• _About this exercise_:
Your task is to repeat exactly the lines below between the line holding "Click the o06_blue.ai tab file icon" and the line holding "Task: Open the Learn", inclusive, and only those.

• _Source data_:
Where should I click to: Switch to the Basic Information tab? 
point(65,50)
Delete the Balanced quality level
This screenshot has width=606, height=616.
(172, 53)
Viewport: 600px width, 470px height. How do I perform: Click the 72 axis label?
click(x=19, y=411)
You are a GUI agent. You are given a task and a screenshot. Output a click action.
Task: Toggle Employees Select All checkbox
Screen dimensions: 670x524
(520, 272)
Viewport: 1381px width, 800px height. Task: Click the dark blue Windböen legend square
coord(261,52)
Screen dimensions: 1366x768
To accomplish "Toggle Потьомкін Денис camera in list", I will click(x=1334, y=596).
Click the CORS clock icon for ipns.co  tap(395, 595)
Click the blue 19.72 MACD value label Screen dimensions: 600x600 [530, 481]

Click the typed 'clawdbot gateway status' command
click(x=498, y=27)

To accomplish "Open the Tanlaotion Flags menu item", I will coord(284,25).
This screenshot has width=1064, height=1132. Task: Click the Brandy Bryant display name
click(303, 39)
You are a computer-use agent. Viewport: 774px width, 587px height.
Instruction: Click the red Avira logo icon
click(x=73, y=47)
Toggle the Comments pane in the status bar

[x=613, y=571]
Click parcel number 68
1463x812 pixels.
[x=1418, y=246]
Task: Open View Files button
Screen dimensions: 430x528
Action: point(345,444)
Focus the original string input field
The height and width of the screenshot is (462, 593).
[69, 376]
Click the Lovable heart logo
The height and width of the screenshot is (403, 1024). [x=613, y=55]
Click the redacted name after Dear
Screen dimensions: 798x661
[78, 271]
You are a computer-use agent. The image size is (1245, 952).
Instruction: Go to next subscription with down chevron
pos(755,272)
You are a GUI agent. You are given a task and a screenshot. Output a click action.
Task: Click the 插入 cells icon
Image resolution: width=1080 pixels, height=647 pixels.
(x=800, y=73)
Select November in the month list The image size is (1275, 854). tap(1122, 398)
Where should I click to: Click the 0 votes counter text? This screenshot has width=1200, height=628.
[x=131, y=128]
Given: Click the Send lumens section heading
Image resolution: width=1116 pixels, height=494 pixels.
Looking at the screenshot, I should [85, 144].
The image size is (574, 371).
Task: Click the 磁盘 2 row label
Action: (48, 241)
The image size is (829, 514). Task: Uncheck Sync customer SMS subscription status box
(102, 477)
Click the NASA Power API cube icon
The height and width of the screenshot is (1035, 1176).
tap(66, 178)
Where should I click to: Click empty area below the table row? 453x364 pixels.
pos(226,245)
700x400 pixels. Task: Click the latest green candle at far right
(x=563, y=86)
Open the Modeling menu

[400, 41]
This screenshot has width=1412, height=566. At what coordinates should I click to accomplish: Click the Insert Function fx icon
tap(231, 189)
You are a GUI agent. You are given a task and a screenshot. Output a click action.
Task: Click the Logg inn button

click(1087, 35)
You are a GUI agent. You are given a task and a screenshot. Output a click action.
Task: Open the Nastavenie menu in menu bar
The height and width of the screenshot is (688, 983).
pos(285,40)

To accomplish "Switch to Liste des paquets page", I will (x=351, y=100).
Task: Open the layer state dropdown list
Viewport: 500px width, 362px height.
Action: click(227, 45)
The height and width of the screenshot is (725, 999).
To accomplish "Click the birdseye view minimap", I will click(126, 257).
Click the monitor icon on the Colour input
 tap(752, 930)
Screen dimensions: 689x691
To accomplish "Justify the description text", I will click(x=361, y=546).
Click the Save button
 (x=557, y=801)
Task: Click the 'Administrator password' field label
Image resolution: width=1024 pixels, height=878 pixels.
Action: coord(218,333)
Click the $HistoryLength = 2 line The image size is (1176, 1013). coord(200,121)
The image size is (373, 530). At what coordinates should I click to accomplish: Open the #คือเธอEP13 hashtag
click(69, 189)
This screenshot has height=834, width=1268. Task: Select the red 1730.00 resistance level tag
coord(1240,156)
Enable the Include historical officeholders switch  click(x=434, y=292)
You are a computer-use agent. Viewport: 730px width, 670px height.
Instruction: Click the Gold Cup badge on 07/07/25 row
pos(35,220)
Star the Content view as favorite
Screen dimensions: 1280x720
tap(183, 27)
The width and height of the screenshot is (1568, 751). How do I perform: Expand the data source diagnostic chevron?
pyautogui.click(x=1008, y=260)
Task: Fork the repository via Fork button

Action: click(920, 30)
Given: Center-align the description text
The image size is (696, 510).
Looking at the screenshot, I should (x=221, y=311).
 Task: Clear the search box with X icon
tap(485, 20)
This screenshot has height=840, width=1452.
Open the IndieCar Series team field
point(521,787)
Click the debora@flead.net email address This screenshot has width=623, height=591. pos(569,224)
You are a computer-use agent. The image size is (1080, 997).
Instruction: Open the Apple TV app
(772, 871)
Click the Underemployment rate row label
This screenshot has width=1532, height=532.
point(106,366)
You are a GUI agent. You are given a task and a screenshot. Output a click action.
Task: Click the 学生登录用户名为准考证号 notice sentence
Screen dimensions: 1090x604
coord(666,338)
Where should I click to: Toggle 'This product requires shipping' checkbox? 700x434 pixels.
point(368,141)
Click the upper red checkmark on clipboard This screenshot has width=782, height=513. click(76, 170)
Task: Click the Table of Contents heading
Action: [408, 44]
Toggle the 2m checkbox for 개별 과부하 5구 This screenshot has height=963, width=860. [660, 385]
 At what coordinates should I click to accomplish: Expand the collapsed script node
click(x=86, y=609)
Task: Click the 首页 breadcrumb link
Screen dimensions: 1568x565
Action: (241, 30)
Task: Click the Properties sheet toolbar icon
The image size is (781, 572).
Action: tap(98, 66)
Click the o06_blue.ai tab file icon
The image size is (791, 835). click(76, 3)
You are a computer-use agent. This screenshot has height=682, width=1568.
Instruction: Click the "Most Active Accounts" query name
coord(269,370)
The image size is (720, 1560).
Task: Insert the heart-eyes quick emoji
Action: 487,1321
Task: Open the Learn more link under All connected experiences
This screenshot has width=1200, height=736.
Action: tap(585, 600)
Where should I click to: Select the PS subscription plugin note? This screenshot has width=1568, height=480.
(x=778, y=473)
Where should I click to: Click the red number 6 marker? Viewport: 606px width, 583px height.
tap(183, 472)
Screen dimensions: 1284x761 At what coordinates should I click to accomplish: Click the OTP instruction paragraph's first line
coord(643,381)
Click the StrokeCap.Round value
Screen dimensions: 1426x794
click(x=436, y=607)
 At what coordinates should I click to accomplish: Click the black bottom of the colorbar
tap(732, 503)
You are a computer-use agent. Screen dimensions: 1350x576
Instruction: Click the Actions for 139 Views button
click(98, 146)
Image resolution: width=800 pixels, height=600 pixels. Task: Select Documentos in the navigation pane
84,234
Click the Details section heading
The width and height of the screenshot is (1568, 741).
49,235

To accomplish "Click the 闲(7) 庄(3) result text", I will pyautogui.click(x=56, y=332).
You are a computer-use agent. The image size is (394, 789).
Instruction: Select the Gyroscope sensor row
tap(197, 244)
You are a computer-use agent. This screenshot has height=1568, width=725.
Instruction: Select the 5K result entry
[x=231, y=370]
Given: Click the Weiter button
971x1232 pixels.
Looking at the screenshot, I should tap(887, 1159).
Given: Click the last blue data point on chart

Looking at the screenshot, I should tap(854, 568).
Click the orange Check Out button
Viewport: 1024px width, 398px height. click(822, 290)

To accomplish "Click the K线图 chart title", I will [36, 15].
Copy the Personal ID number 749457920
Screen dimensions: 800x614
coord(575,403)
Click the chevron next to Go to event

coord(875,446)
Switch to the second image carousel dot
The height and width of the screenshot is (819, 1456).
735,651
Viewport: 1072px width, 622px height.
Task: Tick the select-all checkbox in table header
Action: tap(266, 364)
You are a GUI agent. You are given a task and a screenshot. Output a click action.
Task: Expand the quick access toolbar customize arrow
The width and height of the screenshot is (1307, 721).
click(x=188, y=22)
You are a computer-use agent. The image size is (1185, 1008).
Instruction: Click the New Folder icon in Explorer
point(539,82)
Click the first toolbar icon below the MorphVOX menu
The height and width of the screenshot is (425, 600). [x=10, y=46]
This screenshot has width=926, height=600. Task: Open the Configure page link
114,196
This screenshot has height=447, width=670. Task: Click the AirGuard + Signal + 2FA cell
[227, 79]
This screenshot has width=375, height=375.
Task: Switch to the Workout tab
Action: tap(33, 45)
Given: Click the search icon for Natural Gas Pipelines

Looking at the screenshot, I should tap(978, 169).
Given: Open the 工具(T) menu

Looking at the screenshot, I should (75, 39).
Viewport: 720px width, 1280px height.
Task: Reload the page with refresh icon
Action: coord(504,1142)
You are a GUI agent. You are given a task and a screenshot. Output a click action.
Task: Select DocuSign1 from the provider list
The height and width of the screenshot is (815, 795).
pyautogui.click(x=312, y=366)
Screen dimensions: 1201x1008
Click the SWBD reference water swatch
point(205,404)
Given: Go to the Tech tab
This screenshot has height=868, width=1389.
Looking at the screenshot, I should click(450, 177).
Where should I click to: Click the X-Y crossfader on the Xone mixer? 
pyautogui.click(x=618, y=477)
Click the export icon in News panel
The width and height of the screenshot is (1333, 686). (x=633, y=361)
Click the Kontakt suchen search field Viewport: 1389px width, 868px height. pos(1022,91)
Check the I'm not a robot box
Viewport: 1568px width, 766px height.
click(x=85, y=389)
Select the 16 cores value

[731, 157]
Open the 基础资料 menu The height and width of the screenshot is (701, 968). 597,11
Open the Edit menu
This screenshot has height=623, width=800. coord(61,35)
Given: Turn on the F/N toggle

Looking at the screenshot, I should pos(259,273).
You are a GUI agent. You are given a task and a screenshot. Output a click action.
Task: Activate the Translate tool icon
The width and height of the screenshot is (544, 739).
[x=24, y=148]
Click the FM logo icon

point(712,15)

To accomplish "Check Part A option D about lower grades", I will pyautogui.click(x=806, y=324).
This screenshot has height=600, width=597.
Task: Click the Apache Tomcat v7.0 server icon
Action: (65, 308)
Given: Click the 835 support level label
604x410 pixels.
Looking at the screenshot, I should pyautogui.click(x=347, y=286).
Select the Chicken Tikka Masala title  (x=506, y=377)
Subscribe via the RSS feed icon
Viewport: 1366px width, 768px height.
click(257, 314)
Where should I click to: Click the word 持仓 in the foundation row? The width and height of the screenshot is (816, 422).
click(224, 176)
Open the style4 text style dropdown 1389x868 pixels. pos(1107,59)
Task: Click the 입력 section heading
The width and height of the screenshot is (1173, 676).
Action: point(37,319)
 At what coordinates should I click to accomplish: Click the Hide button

• _Problem solution_:
Click the o06_blue.ai tab file icon
The image size is (791, 835). click(76, 3)
You are a computer-use agent. This screenshot has height=682, width=1568.
Instruction: Click the "Most Active Accounts" query name
coord(269,370)
The image size is (720, 1560).
Task: Insert the heart-eyes quick emoji
Action: 487,1321
Task: Open the Learn more link under All connected experiences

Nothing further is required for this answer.